> **Task 1**
Answer these questions from the forum thread on Harvey Woodworking machines:
(a) How old is AustinTom's Grizzly saw?
(b) About how much did woodtickgreg pay for the HTC fence?
(c) Which fence does woodtickgreg credit with starting the "T" square fence revolution?
> **Task 2**
Name every table saw fence mentioned by brand in the forum thread on Harvey Woodworking machines.
> **Task 3**
Resume the forum thread on Harvey Woodworking machines by writing the next post after its last one.

> **Text**

Start

# Harvey Woodworking Machines



## AustinTom

Does anybody have experience with Harvey Woodworking machines? I had not heard of them until a couple weeks ago. They seem well designed and reasonably priced especially considering the accessories that come with it. I am considering the ALPHA HW110S-36P & HW110S-52P 10" 4HP Dovetail Cabinet Table Saw – Harvey Woodworking as a replacement for my 20+ year old Grizzly. The Grizzly is still OK except I have always hated the Shop Fox fence on it. The cost of a new fence is huge considering the cost of a new saw. Not to mention I really need a new outfeed table. 

BTW, I tried posting a similar question within the past week but it does not appear in any forum. Did I violate some rule or did I just blow it?


----------



## woodtickgreg

Cool looking saw but I dont know much about it. I'm not sure I understand your logic on thinking that a new fence is so expensive that you would buy a $2,000+ saw instead. I purchased an HTC fence for my old craftsman saw years ago that was a serious upgrade to the saw for less than $300, iirc i paid like $250 at the time. I would research the Harvey online, look for reviews and feedback from people that own it, especially when it comes to customer service and parts availability. At least with your old grizz you can get parts for it. If I had an older grizz I would probably upgrade the fence and keep it, but that's me, you may have other wants and I totally understand wanting to upgrade with new equipment. I've been doing the same over the years.

Reactions: Useful 1


----------



## woodtickgreg

I dont know if they still make the HTC fence but there are lots of others out there to choose from. The good old biesmeyer fence is what started the whole "T" square fence revolution.

End

> **Provided information**
Start

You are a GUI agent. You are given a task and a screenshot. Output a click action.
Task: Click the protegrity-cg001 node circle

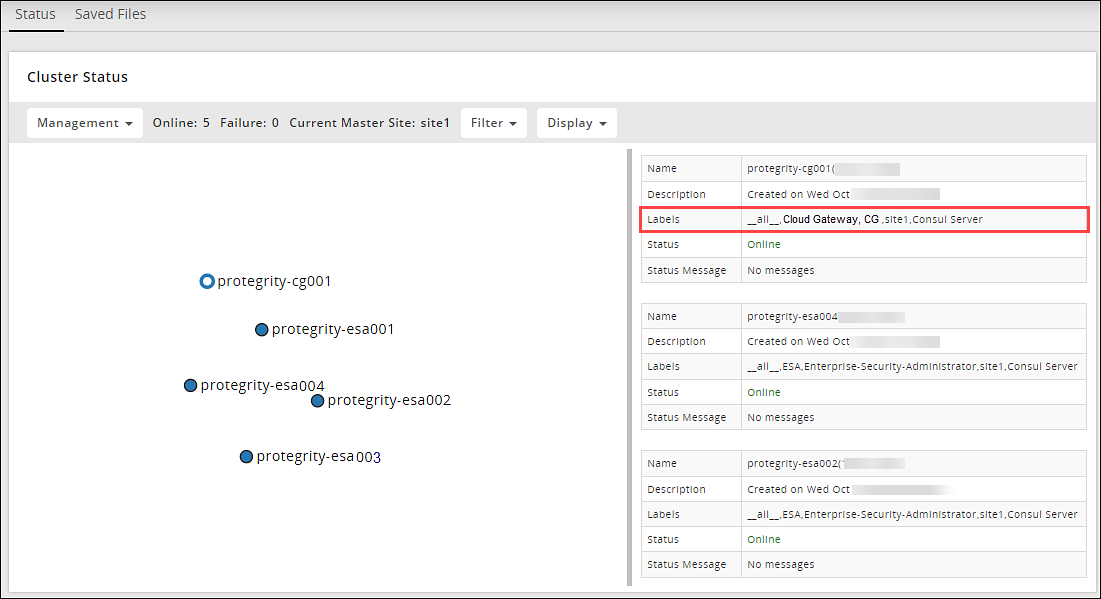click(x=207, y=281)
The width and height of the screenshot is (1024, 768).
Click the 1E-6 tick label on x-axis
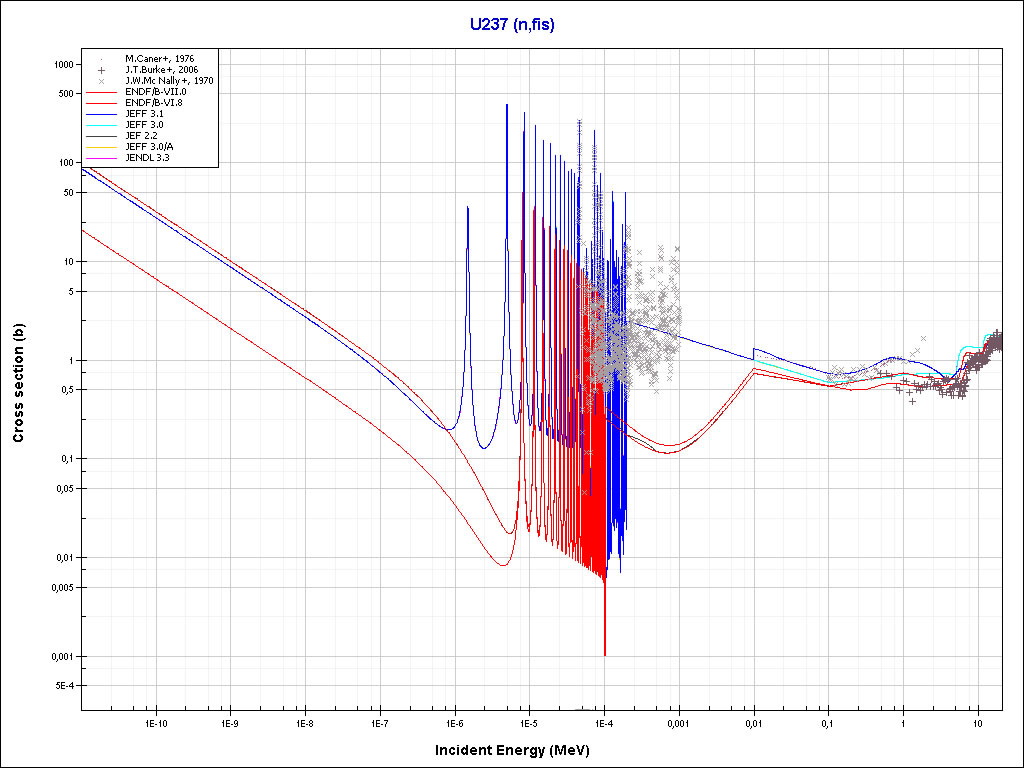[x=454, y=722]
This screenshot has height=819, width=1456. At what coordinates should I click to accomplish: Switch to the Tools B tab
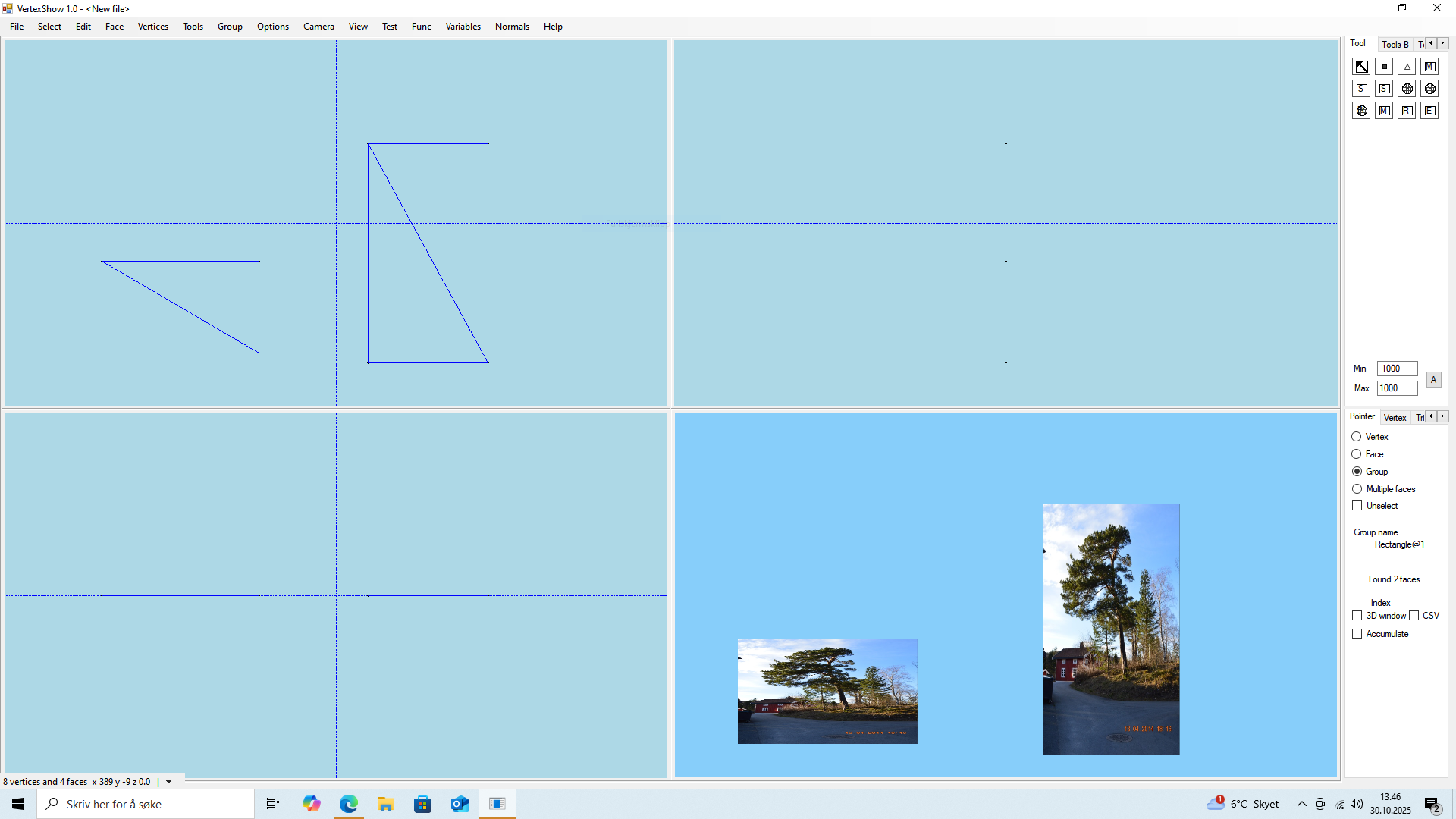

End

> **Expected answer 1**
(a) More than 20 years old.
(b) About $250, which was less than $300.
(c) The Biesmeyer fence.

> **Expected answer 2**
Shop Fox fence, HTC fence, Biesmeyer fence

> **Expected answer 3**
----------



## AustinTom

To be honest, I am most driven by upgrading equipment. A new fence is about 1/3 the cost of a new saw. That just seems like too high of a percentage. My Grizzly has some setup issues, such as a tilted blade always scorching the wood. Adjustment would be possible by shimming the top but it wouldn't be fun. Newer saws such as one of the Delta's and the Harvey seem to be easier to adjust. My current outfeed table is custom made for my Shop Fox fence and no matter what I did, I would remake it so I might as well remake it for a new saw, right? 

Re: the Harvey, the miter gauge looks really nice but I already have a nice miter gauge. I don't know how much I would like the blade guard or how effective it would be hooked up to a 4" port. I run 6" ducts to my tools and would have to modify the saw for that. I am not sure how I would hook up the hose from the blade guard once I did that. One of my concerns about the Harvey is that it looks like too good of a deal. I believe you get what you pay for.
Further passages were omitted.